‘Apsáalooke Women and Warriors’ exhibit celebrates Native American history, power of women


Alyssa Carnevali | Staff Photographer

An art piece at the “Apsáalooke Women and Warriors” exhibit at the Carnegie Museum of Natural History.

By Tanya Babbar, Staff Writer

When museum-goers visit the “Apsáalooke Women and Warriors” exhibit at the Carnegie Museum of Natural History, they experience a narrated exhibition that explains the history of the tribe. Apsáalooke, or “Crow people” in English, women overlook warrior shields that trace the origins of the tribe to modern day.

Nina Sanders, a member of the Apsáalooke, is both the curator of the exhibit and the exhibit’s narrator who describes the history of the Apsáalooke in their native language through a recording.

“Apsáalooke Women and Warriors” runs in the Carnegie Museum from Feb. 4 to May 29. It portrays the women as protectors of their tribe and culture. The materials in the exhibit highlight the cultural richness, tenacity and the strength of the Apsaalooke people, especially their women.

Sanders, the curator and a descendant of one of the makers of the shields, said in a press release that the tribe believed that the shields contained spiritual power that helped maintain strength, both on the battlefield and in daily life. 

“The shields inspire us, they remind us that people have the ability to defy the laws of physics and change the course of nature and history,” Sanders said. “The shields represent superhuman potential and divine intervention.” 

A combination of descriptive plaques, music and a recording of Sanders’ voice guides visitors through the exhibit in a chronological manner. Viewers experience the artwork as an ongoing story of the Apsáalooke people.

The exhibit describes their historical traditions and spiritual beliefs, such as “coup,” or acts of bravery in war against enemies and egalitarian views on the three genders — bía, meaning woman, bachee, meaning man, and batee, or two-spirited. It also depicts the celebration of surviving struggles of colonialism, known as “Baaihkammáache.”

For 32-year-old Lancaster resident Allison Mann, this cultural coexistence of pain and perseverance struck her the most during her visit to “Apsáalooke Women and Warriors.”

“I think seeing an exhibit like this helps not erase everything.
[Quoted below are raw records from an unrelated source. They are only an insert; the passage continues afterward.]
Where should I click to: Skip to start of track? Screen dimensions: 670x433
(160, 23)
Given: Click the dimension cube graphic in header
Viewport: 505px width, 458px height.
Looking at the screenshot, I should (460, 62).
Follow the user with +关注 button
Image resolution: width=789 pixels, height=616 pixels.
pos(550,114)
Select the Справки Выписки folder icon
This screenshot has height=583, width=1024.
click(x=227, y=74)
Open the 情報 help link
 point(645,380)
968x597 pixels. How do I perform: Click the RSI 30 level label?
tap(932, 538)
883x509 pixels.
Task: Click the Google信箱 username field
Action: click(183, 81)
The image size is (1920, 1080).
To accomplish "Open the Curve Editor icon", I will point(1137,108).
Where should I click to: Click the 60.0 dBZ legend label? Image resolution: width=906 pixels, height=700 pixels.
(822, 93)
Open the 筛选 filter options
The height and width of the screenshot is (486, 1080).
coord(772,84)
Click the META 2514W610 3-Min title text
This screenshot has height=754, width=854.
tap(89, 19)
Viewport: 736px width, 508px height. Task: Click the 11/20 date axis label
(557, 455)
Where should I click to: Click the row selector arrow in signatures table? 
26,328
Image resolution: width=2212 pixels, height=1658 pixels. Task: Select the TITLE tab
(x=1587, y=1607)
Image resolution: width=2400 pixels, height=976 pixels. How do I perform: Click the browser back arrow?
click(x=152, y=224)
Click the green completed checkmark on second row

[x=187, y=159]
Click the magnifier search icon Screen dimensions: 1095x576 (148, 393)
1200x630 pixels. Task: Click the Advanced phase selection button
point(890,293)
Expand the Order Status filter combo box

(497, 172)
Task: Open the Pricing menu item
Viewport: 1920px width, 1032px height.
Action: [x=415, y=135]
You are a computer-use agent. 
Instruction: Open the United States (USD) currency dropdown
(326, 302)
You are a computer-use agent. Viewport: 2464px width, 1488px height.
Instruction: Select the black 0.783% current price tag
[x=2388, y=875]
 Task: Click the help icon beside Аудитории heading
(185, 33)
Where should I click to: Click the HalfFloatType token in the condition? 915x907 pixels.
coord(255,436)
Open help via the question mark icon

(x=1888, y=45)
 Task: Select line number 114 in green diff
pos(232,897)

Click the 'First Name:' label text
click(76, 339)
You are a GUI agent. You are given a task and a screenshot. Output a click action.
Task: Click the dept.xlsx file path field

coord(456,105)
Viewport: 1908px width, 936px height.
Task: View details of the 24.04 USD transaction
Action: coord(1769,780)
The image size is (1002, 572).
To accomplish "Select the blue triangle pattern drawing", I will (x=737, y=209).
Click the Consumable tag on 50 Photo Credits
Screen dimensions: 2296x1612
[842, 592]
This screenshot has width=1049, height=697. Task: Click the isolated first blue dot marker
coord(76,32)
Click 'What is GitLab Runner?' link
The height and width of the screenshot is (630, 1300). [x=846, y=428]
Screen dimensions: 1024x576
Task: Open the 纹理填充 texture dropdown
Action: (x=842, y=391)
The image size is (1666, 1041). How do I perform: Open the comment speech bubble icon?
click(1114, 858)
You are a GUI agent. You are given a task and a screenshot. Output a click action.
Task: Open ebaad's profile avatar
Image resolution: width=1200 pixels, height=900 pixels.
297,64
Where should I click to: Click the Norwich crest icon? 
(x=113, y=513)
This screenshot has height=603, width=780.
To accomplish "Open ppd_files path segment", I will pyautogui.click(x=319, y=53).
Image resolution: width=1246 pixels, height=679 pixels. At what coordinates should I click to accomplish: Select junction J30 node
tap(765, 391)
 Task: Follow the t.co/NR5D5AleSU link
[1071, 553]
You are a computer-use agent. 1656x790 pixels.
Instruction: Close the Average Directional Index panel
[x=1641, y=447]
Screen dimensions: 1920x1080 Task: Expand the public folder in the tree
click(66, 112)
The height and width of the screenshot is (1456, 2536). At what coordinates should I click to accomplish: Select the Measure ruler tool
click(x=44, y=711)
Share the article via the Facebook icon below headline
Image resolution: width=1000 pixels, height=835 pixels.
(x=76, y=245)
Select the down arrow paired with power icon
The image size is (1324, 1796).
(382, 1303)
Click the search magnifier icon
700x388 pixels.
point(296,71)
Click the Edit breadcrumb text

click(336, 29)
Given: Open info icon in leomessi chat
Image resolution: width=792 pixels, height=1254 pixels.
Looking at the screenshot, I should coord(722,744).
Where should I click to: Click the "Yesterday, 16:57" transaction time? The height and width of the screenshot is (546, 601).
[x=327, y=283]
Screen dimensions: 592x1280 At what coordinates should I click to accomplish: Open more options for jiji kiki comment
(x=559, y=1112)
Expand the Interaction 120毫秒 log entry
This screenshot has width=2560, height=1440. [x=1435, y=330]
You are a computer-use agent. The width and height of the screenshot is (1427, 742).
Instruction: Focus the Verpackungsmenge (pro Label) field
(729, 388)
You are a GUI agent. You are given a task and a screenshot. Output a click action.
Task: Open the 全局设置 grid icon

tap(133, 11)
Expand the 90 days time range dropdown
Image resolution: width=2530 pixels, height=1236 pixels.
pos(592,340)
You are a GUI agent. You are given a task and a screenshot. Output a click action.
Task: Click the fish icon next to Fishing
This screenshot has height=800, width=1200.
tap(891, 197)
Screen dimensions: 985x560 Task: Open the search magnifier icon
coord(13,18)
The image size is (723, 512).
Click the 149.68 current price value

It’s not so much like a page in the book, more like these are people who lived who have family members, who still do, who carry on the negative history as well as the positive,” Mann said. 

With a wide range of historical and modern indigenous art from the Apsáalooke people, including sculpture, painting, beadwork, clothing, shields, photography and multimedia, Sanders seeks to tell the story of her people’s bravery, innovation and spiritual beliefs and the vital role women have played in achieving those feats. 

Gretchen Baker, the director of Carnegie Museum of Natural History, said she values Sanders’ narration of the tribe’s story.

“Curator Nina Sanders and numerous collaborators have woven together rich historical accounts with contemporary stories through stunning objects and visuals,” Baker said. “This is a profound exhibition that highlights and invites connection to often hidden narratives — those of women and Indigenous Native American cultures.”

Abby Heines, a 27-year-old former Carnegie Museum employee, urges people, specifically those who are not Native American, to check out the exhibit.

“Since I’m kind of a museum buff, we’ve been all over the world, it’s really cool to see something like this that’s very modern but ties into all this history,” Heines said.

The combination of historical lessons written in the plaques, artifacts, artist statements and, of course, the very voice of Sanders herself, narrating her people’s history, provides the people of Pittsburgh with an opportunity to learn about the Apsáalooke and Native American art.

“I feel like there’s a lot of shame as white people to learn about this stuff, but it’s not in an attacking way — it’s in a celebration way,” Heines said. “You don’t have to feel guilty. It’s not ancient history. We should be lifting up other voices and this is important to lift it up, not be shameful.”